The above examples allow companies to benefit directly from the financial, engineering, and R&D investments that went into training foundation models, such as those underpinning apps like DALL-E 2, ChatGPT, Stable Diffusion, and Midjourney, among others. In so doing, companies can be competitive without making significant investments in new models by opening a plane of fundamentally new uses and value ahead of competition.
Executives should work with their data engineers to identify creative ways to discover new solutions and assess which solutions are likely to bring the most value to the company. Start by asking:
- Where do we have underutilized data that is critical for our business functions?
- Can this data be easily used to fine-tune an existing foundation model?
- What new modalities can we transform this data into to leverage existing systems?
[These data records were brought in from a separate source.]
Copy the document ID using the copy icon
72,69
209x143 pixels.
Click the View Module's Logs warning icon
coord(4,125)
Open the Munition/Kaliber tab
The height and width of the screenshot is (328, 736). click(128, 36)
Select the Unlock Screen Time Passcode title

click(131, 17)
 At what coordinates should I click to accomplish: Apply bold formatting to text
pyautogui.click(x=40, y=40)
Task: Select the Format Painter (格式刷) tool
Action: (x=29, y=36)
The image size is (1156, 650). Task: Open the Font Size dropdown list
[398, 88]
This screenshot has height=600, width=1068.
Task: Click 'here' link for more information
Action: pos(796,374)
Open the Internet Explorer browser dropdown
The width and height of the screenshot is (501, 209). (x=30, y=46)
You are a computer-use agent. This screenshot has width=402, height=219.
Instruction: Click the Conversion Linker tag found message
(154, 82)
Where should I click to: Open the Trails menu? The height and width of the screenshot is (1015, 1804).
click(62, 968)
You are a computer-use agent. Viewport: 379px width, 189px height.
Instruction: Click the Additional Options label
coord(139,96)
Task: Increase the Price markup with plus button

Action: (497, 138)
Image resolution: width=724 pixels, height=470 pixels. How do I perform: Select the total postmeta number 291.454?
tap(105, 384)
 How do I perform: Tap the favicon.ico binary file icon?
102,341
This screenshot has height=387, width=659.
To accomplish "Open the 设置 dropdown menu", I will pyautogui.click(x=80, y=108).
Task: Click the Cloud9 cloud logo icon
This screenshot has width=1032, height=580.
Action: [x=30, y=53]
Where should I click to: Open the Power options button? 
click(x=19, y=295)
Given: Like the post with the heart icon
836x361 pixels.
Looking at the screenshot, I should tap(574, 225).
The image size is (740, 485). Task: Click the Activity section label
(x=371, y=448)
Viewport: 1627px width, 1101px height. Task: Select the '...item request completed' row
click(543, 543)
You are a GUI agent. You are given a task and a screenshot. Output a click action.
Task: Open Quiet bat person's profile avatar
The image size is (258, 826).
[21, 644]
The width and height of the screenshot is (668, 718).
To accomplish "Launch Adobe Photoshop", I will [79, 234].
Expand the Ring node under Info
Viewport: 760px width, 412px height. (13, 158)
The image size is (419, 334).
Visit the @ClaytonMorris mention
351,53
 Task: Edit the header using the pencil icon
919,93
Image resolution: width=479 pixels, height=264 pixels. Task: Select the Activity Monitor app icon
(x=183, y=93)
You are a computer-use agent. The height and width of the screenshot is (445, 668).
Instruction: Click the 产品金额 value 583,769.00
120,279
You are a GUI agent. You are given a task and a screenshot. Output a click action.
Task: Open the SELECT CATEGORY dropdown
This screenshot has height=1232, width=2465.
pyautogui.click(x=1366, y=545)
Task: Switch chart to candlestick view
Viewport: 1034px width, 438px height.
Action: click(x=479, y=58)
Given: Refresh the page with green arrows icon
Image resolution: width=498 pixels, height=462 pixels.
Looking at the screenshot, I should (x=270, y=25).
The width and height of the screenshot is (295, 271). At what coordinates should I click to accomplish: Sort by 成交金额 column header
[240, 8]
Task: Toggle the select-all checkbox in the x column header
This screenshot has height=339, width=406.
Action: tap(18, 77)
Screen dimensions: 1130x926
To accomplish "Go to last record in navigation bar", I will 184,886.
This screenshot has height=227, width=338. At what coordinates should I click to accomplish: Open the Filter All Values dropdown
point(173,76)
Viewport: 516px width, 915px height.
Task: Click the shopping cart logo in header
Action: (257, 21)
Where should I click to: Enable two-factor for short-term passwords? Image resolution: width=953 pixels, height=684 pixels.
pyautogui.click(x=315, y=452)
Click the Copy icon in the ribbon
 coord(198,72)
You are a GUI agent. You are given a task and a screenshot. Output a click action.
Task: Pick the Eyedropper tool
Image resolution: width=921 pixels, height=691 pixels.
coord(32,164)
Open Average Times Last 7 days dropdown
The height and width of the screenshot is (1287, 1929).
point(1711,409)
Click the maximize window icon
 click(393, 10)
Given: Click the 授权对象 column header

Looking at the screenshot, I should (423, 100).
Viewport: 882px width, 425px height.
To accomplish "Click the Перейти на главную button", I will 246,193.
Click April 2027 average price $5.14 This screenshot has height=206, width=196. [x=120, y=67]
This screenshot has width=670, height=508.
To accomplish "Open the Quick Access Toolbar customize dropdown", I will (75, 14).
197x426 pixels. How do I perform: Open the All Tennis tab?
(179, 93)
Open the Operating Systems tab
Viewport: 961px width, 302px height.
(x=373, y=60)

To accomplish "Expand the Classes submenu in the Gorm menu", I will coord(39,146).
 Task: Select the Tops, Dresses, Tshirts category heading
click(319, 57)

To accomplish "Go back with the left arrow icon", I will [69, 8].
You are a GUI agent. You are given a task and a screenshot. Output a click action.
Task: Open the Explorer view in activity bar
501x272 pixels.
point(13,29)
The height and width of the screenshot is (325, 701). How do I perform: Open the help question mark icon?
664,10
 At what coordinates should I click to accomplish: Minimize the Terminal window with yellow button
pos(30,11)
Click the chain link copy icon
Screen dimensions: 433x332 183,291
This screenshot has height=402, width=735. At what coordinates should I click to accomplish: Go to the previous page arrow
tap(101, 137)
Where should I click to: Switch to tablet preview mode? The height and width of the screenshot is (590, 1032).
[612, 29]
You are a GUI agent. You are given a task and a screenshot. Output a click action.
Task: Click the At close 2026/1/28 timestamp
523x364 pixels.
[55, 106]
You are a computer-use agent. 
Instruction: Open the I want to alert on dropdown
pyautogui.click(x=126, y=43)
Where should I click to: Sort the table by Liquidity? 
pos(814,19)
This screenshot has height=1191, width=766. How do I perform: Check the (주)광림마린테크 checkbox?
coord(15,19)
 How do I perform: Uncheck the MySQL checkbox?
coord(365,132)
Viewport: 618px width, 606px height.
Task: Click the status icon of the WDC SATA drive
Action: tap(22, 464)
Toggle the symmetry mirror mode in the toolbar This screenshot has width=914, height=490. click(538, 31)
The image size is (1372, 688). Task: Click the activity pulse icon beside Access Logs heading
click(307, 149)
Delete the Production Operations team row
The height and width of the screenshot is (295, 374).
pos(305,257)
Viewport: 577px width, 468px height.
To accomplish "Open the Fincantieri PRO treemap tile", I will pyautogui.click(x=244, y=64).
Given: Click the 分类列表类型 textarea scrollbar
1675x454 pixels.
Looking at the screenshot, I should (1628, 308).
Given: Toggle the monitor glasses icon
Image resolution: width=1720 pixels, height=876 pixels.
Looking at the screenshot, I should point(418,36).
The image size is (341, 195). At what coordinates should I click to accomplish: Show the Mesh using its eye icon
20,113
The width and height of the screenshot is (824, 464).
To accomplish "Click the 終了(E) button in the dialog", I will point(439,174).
- Are there any design assumptions that we can invert?
- What outputs do you expect and where in our organization could these outputs be utilized?
In a world where automated systems are increasingly being used to provide basic capabilities, company leaders should be innovative and strategic in their use of Generative AI. They also need to keep in mind that the ultimate outcome of experimentation is business model innovation. In the wake of the internet revolution, the previously familiar trade-off between richness or reach was eliminated, destroying traditional business models. In the not-so-distant future, Generative AI will render today’s commonly accepted business trade-offs obsolete. Competitive advantage awaits those that go beyond simple tweaking—and that identify business models not previously possible.